"""

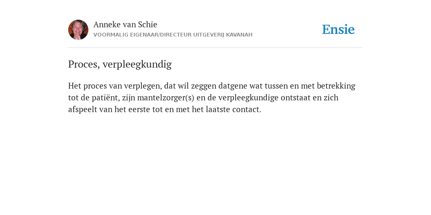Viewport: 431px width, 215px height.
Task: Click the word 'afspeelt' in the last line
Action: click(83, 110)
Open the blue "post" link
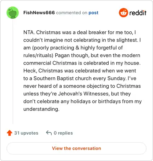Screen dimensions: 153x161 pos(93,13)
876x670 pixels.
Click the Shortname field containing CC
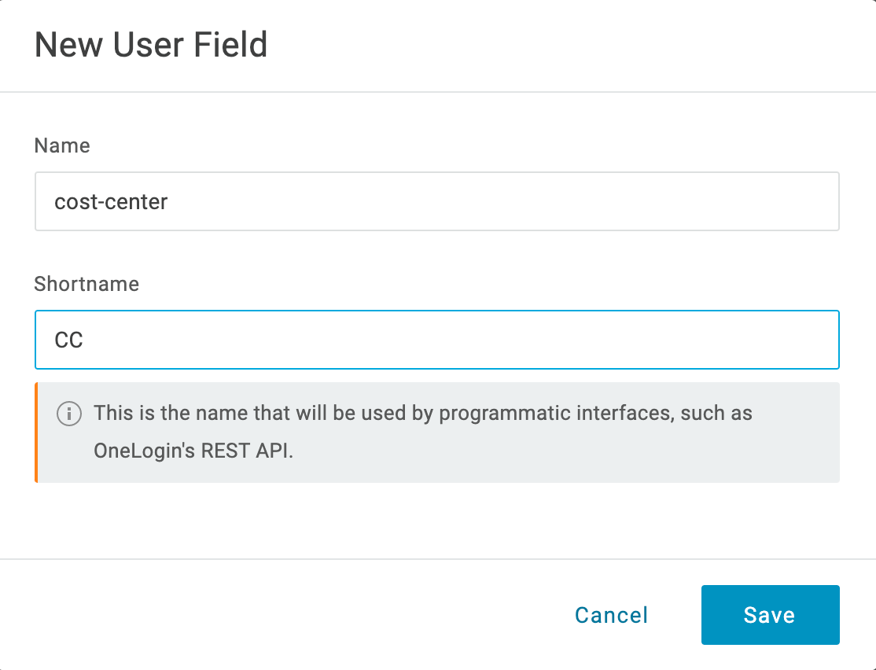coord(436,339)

"""

• [TASK OBJECTIVE] Repeat, exactly and with no pictures, each line from the line that holds "Open the blue" through the last line of the records above.

• [COMPLETED EXERCISE]
Open the blue "post" link
Screen dimensions: 153x161 pos(93,13)
876x670 pixels.
Click the Shortname field containing CC
coord(436,339)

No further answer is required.